For this enhancement, it looks like the following PRs are open and need to be merged before code freeze:

Please ensure all of these PRs are linked to this issue as well and mentioned in the initial issue description.

As always, we are here to help should questions come up. Thanks!

Huang-Wei · 2022-10-31T19:47:43Z

@marosset yes, those 3 PRs are code implementation for this KEP in alpha stage. I just updated the issue description to get them linked.

krol3 · 2022-11-07T18:01:36Z

Hello @Huang-Wei 👋, 1.26 Release Docs Lead here. This enhancement is marked as ‘Needs Docs’ for 1.26 release.

Please follow the steps detailed in the documentation to open a PR against dev-1.26 branch in the k/website repo. This PR can be just a placeholder at this time, and must be created by November 9. Also, take a look at Documenting for a release to familiarize yourself with the docs requirement for the release.
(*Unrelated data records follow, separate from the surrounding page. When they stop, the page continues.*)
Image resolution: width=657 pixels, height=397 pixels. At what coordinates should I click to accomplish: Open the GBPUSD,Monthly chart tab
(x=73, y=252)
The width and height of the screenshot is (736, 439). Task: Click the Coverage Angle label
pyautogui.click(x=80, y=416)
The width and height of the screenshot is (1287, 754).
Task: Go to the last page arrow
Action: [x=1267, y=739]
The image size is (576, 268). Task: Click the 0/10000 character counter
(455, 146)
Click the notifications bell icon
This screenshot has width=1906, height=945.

Any doubt, reach us! Thank you!

marosset · 2022-11-07T18:53:36Z

Hi @Huang-Wei 👋,

Checking in once more as we approach 1.26 code freeze at 17:00 PDT on Tuesday 8th November 2022.
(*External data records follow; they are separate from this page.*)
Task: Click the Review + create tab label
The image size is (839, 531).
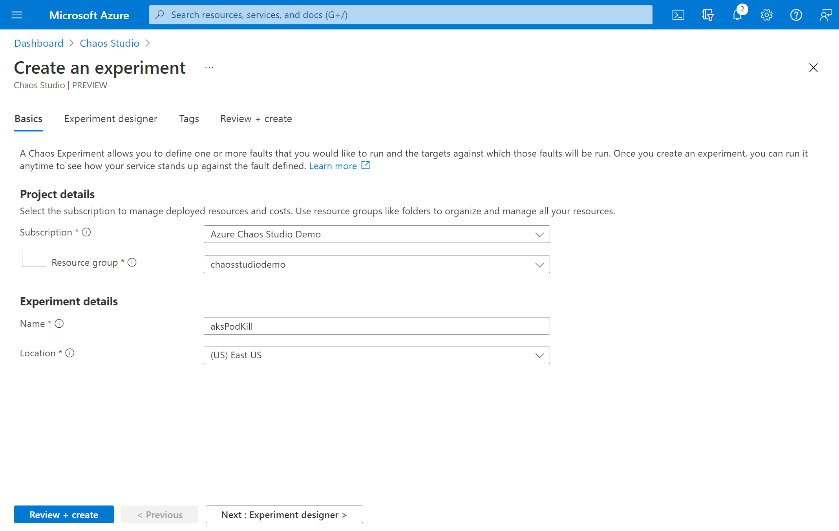Action: [256, 119]
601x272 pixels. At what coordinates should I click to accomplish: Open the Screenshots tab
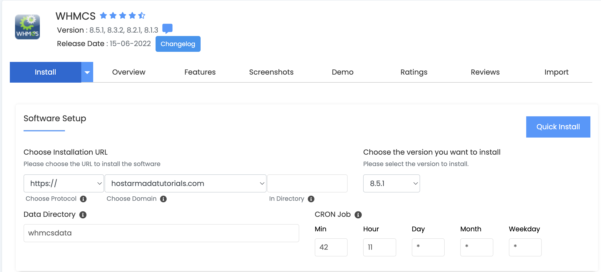coord(271,72)
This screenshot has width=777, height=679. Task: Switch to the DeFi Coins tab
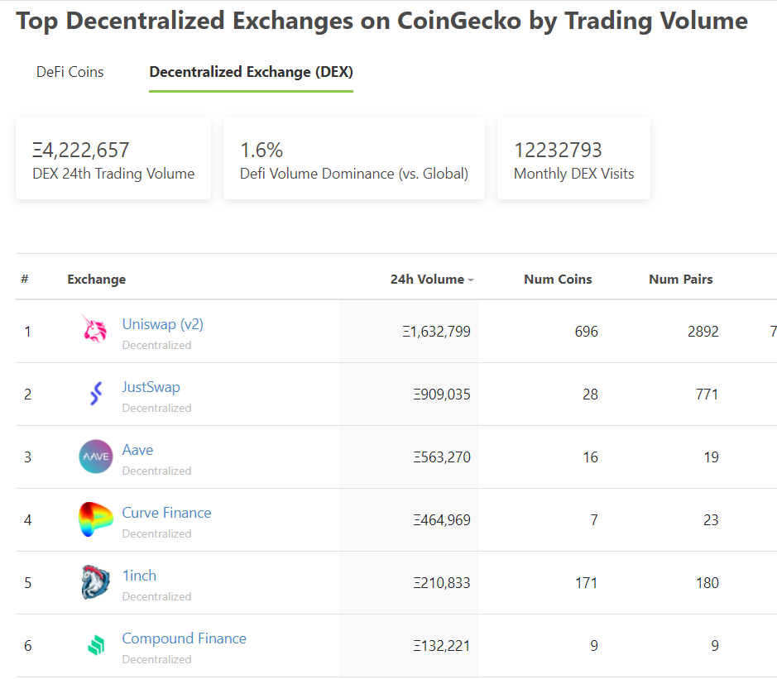pos(70,72)
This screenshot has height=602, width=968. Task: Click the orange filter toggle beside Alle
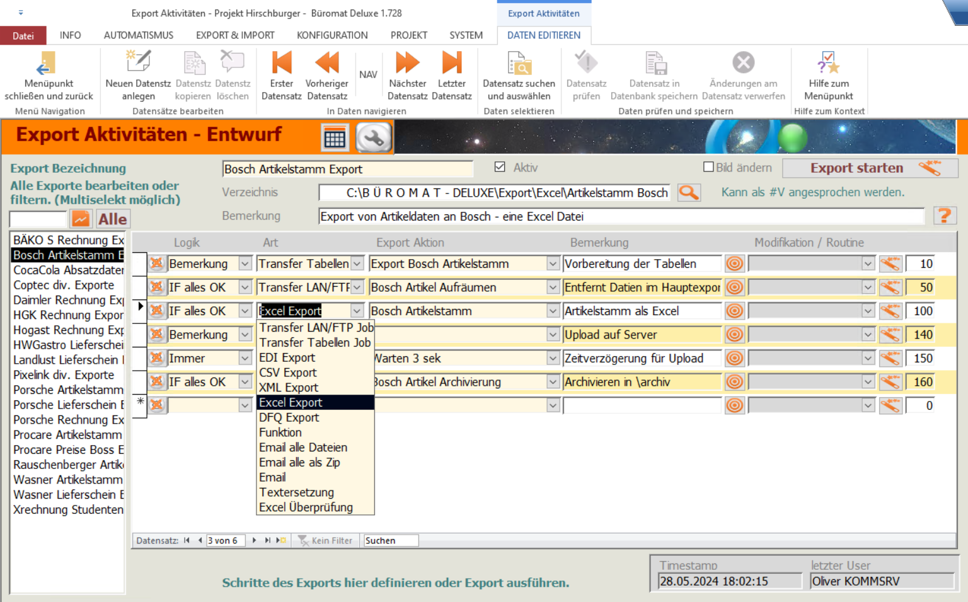[81, 219]
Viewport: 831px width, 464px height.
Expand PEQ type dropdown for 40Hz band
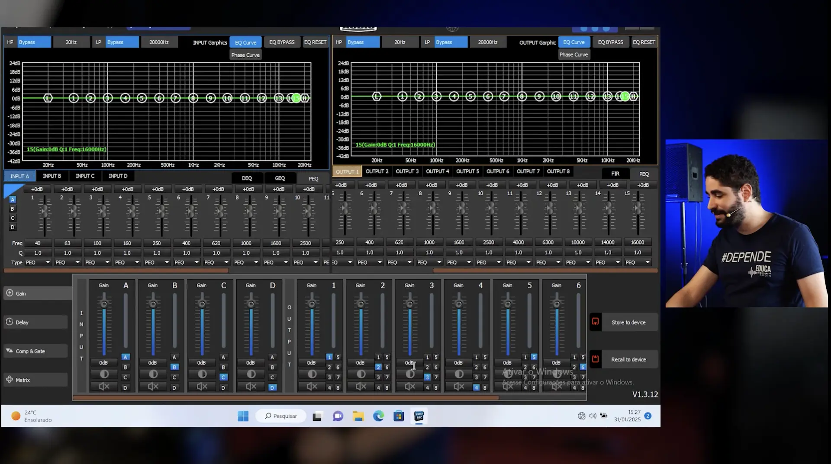[x=38, y=262]
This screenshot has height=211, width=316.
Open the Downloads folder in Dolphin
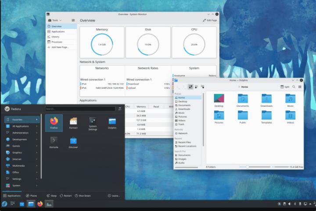coord(266,100)
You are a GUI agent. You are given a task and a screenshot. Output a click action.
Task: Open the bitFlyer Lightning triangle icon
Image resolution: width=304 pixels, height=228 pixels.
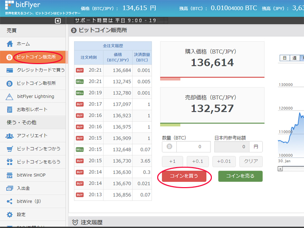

Please ensure the following items are completed:

All PRs to the Kubernetes repo that are related to your enhancement are linked in the above issue description (for tracking purposes).
All PRs are fully merged by the code freeze deadline.
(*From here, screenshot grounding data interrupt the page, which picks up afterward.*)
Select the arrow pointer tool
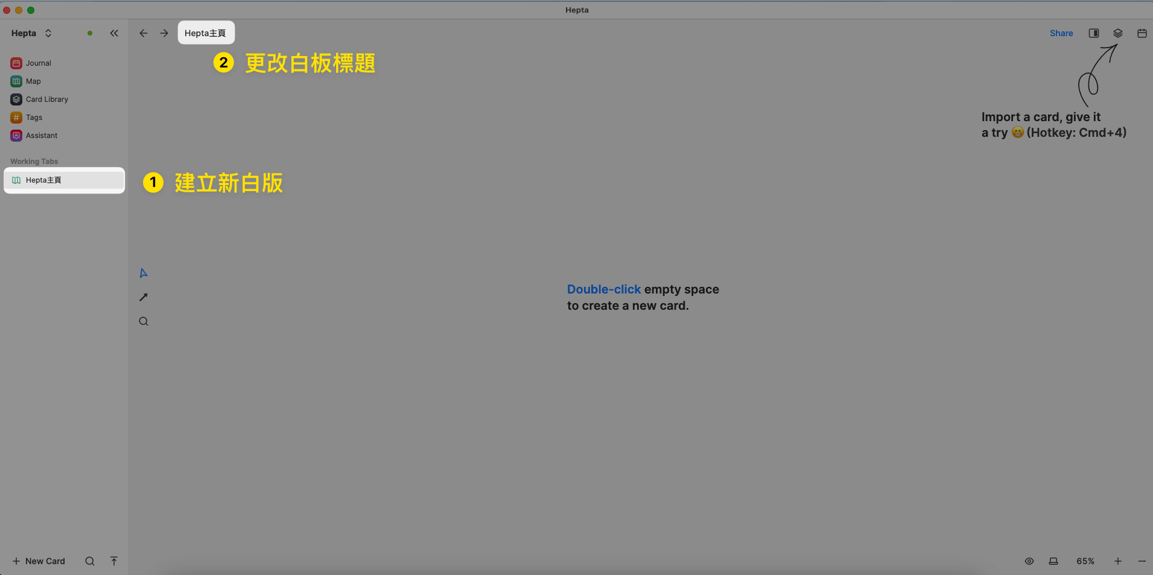[144, 273]
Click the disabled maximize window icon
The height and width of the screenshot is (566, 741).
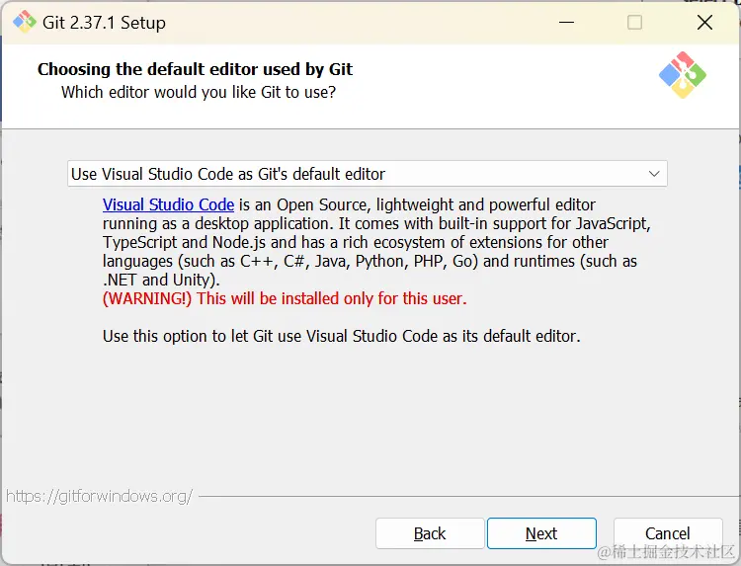coord(634,22)
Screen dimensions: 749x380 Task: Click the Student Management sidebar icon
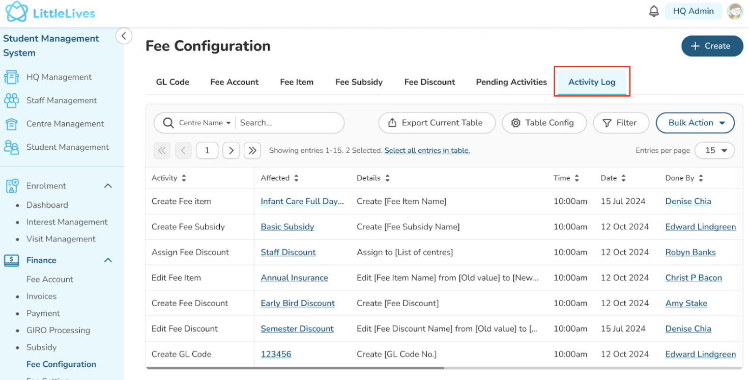(11, 147)
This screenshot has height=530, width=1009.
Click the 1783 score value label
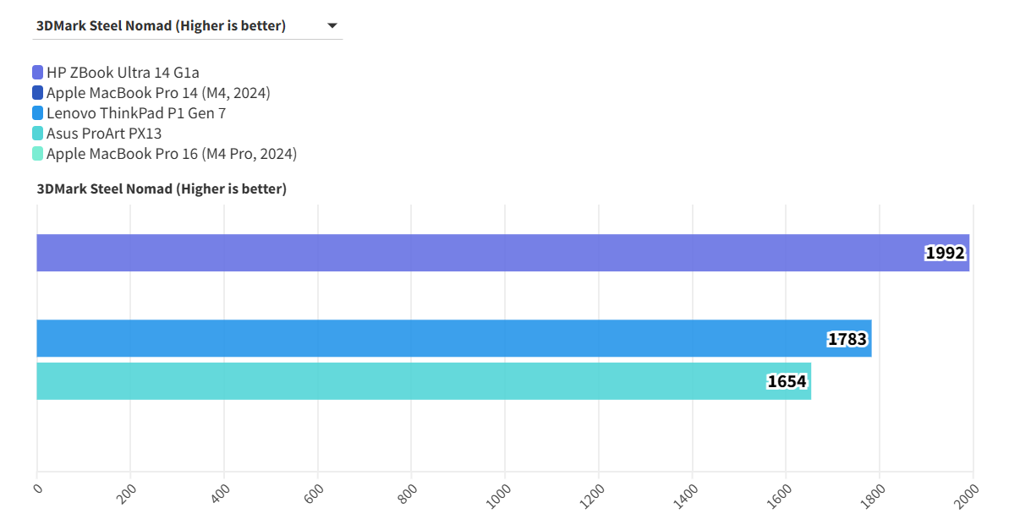[x=847, y=339]
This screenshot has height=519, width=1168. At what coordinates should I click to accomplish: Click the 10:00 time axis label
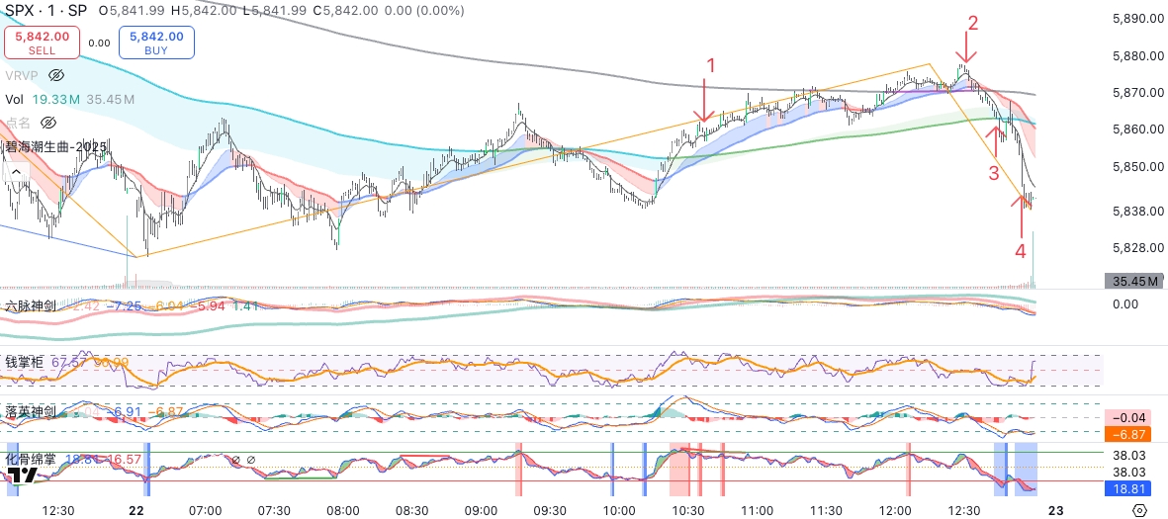point(619,510)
For this enhancement, it looks like the following PRs are open and need to be merged before code freeze:

As always, we are here to help should questions come up. Thanks!

Huang-Wei · 2022-11-07T19:26:21Z

@marosset ACK, I'm working with reviewers to get 2 pending PRs merged by tomorrow.

Huang-Wei · 2022-11-08T23:17:46Z

I'm working with reviewers to get 2 pending PRs merged by tomorrow.

All dev work has been merged.

liggitt · 2024-03-25T16:56:25Z

For people wanting to request a specific node but still use the scheduling lifecycle / scheduling gates, etc, they should do what the daemonset controller does, and use nodeAffinity to target a single node without setting spec.nodeName

spec:
  affinity:
    nodeAffinity:
      requiredDuringSchedulingIgnoredDuringExecution:
        nodeSelectorTerms:
        - matchFields:
          - key: metadata.name
            operator: In
            values:
            - <node-name-here>

Huang-Wei · 2024-03-25T17:25:27Z

.spec.nodeName was historically designed as a terminal state of pod's destination to run. You may find quite some enforcements building atop it:

.spec.nodeName can only be set once (there was a flaw that we didn't make it RBAC-ed in the first place though)
.spec.nodeName cannot be cleared once set
recommended way to set .spec.nodeName is to create a v1.Binding request and delegate the "setting .spec.nodeName" to API Server - which is the way kube-scheduler does, but not always for other schedulers
setting .spec.nodeName directly would cause conflicting scheduling results (it'd behave like you have multi scheduler running at the same time) - it was the motivation of enforcing scheduler to take over all Pod's scheduling including Daemonset pods

So, to adhere to existing semantics, which we cannot change basically, like Jordan said, express the desire of "placing a pod to node X" via nodeAffinity/nodeSelector rather than setting .spec.nodeName.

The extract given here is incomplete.